>> start DATA LINES

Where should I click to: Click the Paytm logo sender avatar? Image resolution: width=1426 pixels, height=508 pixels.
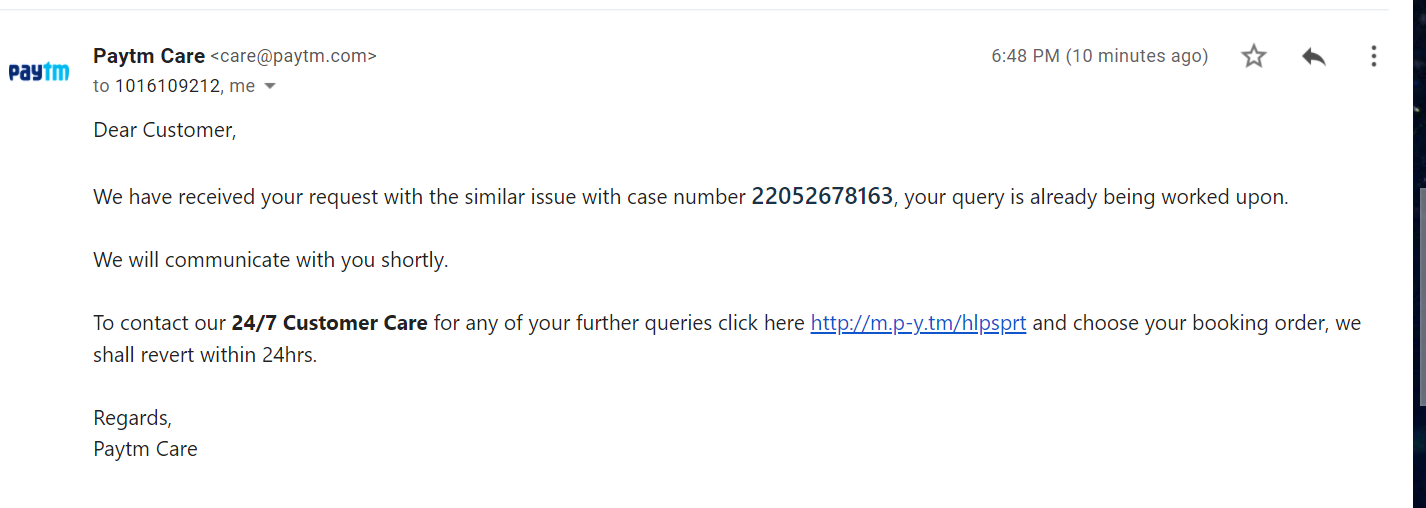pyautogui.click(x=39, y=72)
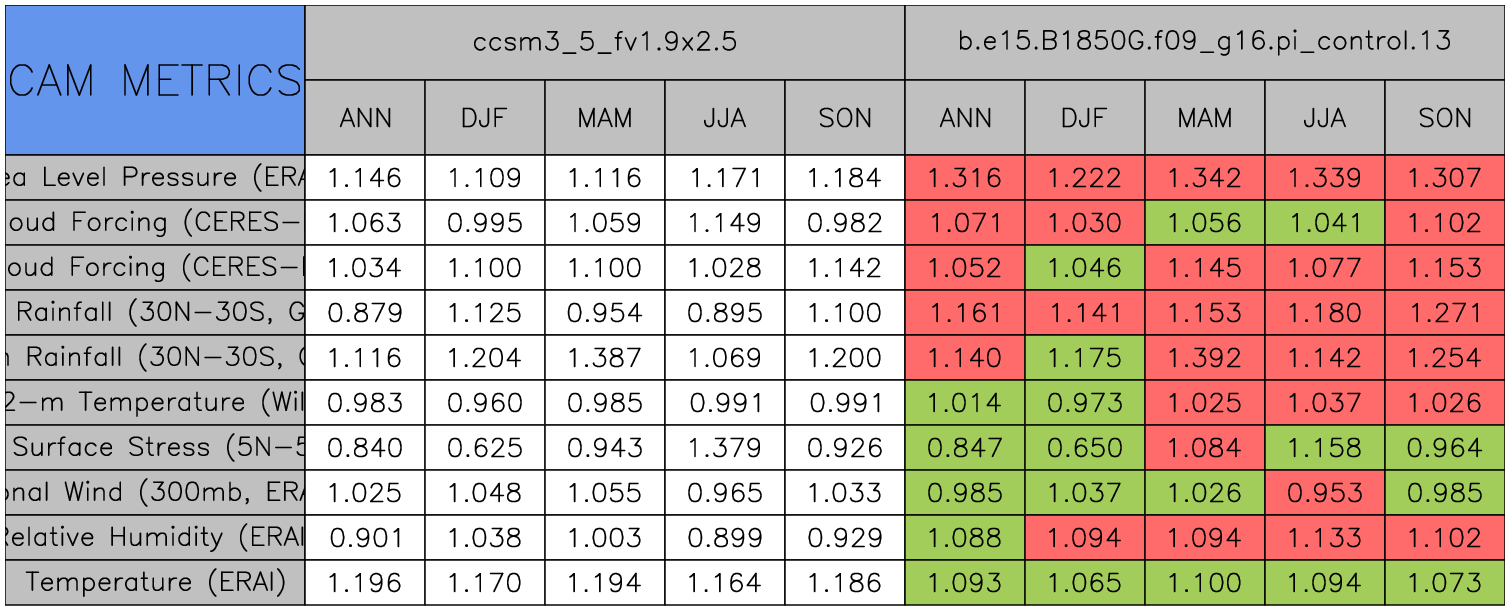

>> end DATA LINES
>> start DATA LINES

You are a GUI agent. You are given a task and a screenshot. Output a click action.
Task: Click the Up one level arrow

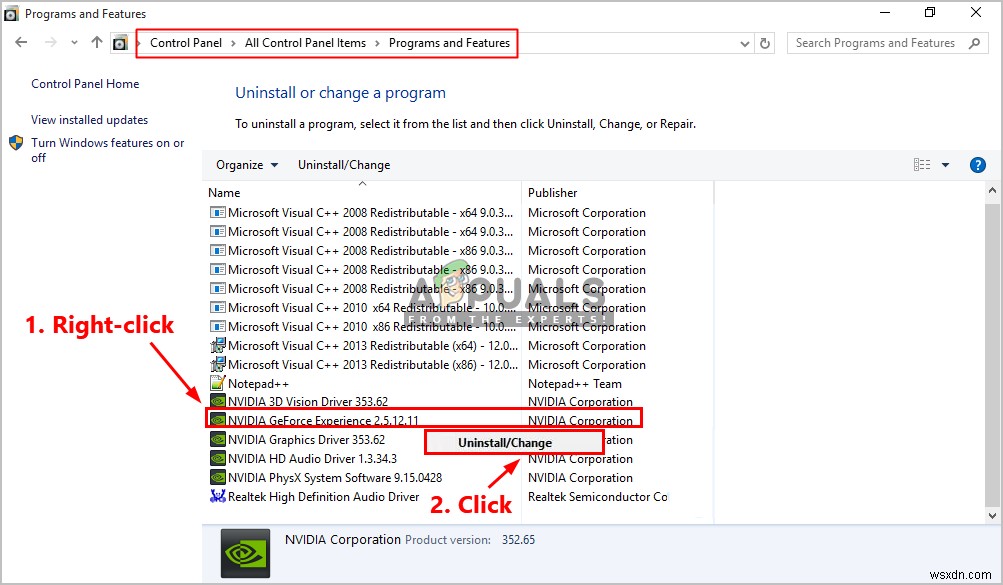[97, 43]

>> end DATA LINES
>> start DATA LINES

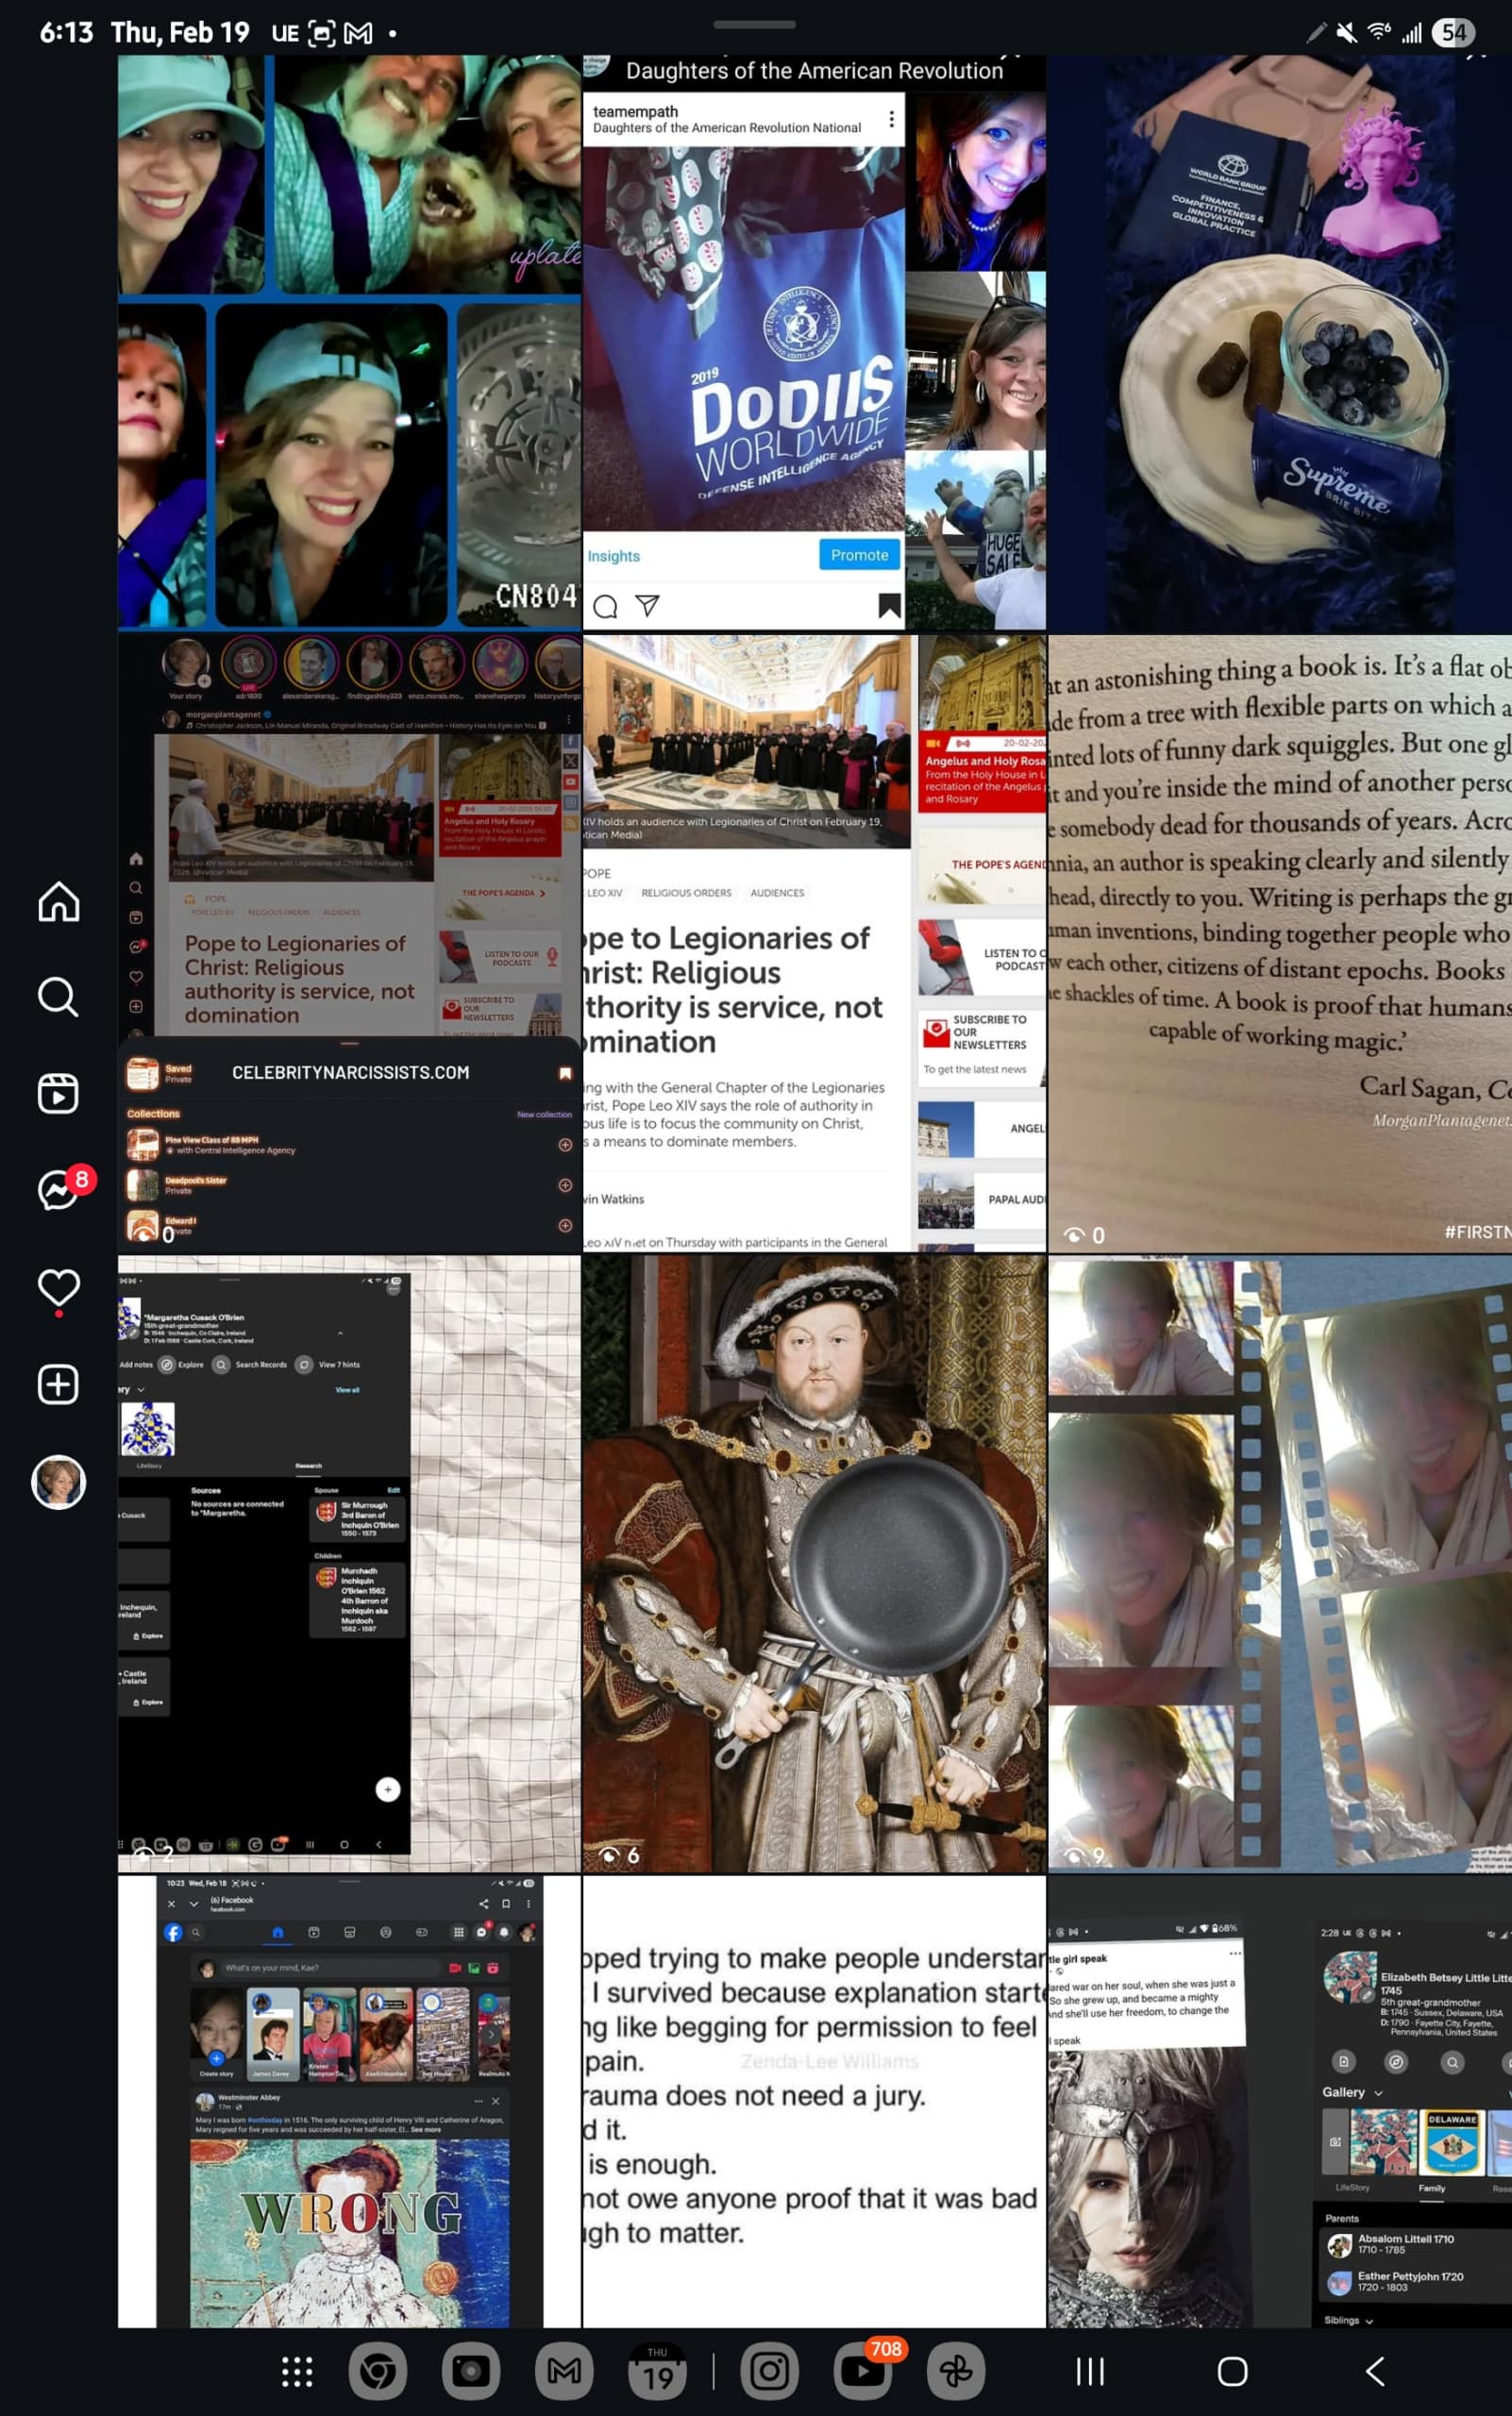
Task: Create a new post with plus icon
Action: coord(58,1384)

>> end DATA LINES

Transcribe the lines running from the line with "Where should I" up to and including the line with "pyautogui.click(x=39, y=72)", and omit the pictures from your answer.

* _TASK ANSWER_:
Where should I click to: Click the Paytm logo sender avatar? Image resolution: width=1426 pixels, height=508 pixels.
pyautogui.click(x=39, y=72)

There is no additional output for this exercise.